→ **WHAT YOU NEED TO DO**
The whole of the data must be transcribed exactly.

→ **RECORDS FOR THE TASK**
——
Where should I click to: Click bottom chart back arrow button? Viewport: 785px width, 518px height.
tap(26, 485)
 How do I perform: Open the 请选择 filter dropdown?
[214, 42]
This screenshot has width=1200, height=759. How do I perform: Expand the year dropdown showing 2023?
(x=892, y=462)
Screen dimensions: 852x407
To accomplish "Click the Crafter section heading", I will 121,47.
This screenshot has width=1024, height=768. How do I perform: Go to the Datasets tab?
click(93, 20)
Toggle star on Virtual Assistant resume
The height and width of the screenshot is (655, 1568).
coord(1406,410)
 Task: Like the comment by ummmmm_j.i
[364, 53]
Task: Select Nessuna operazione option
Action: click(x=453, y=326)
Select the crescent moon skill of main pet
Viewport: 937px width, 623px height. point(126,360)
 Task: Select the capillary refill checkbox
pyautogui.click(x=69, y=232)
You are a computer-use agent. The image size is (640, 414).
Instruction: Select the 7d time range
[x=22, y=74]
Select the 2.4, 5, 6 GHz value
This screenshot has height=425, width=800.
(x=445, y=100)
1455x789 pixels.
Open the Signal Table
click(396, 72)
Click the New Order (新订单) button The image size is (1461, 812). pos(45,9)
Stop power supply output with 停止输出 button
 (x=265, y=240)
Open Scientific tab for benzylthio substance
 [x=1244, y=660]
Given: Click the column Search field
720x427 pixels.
——
→ **RESPONSE FOR THIS EXERCISE**
Where should I click to: Click bottom chart back arrow button? Viewport: 785px width, 518px height.
tap(26, 485)
 How do I perform: Open the 请选择 filter dropdown?
[214, 42]
This screenshot has width=1200, height=759. How do I perform: Expand the year dropdown showing 2023?
(x=892, y=462)
Screen dimensions: 852x407
To accomplish "Click the Crafter section heading", I will 121,47.
This screenshot has width=1024, height=768. How do I perform: Go to the Datasets tab?
click(93, 20)
Toggle star on Virtual Assistant resume
The height and width of the screenshot is (655, 1568).
coord(1406,410)
 Task: Like the comment by ummmmm_j.i
[364, 53]
Task: Select Nessuna operazione option
Action: click(x=453, y=326)
Select the crescent moon skill of main pet
Viewport: 937px width, 623px height. point(126,360)
 Task: Select the capillary refill checkbox
pyautogui.click(x=69, y=232)
You are a computer-use agent. The image size is (640, 414).
Instruction: Select the 7d time range
[x=22, y=74]
Select the 2.4, 5, 6 GHz value
This screenshot has height=425, width=800.
(x=445, y=100)
1455x789 pixels.
Open the Signal Table
click(396, 72)
Click the New Order (新订单) button The image size is (1461, 812). pos(45,9)
Stop power supply output with 停止输出 button
 (x=265, y=240)
Open Scientific tab for benzylthio substance
 [x=1244, y=660]
Given: Click the column Search field
720x427 pixels.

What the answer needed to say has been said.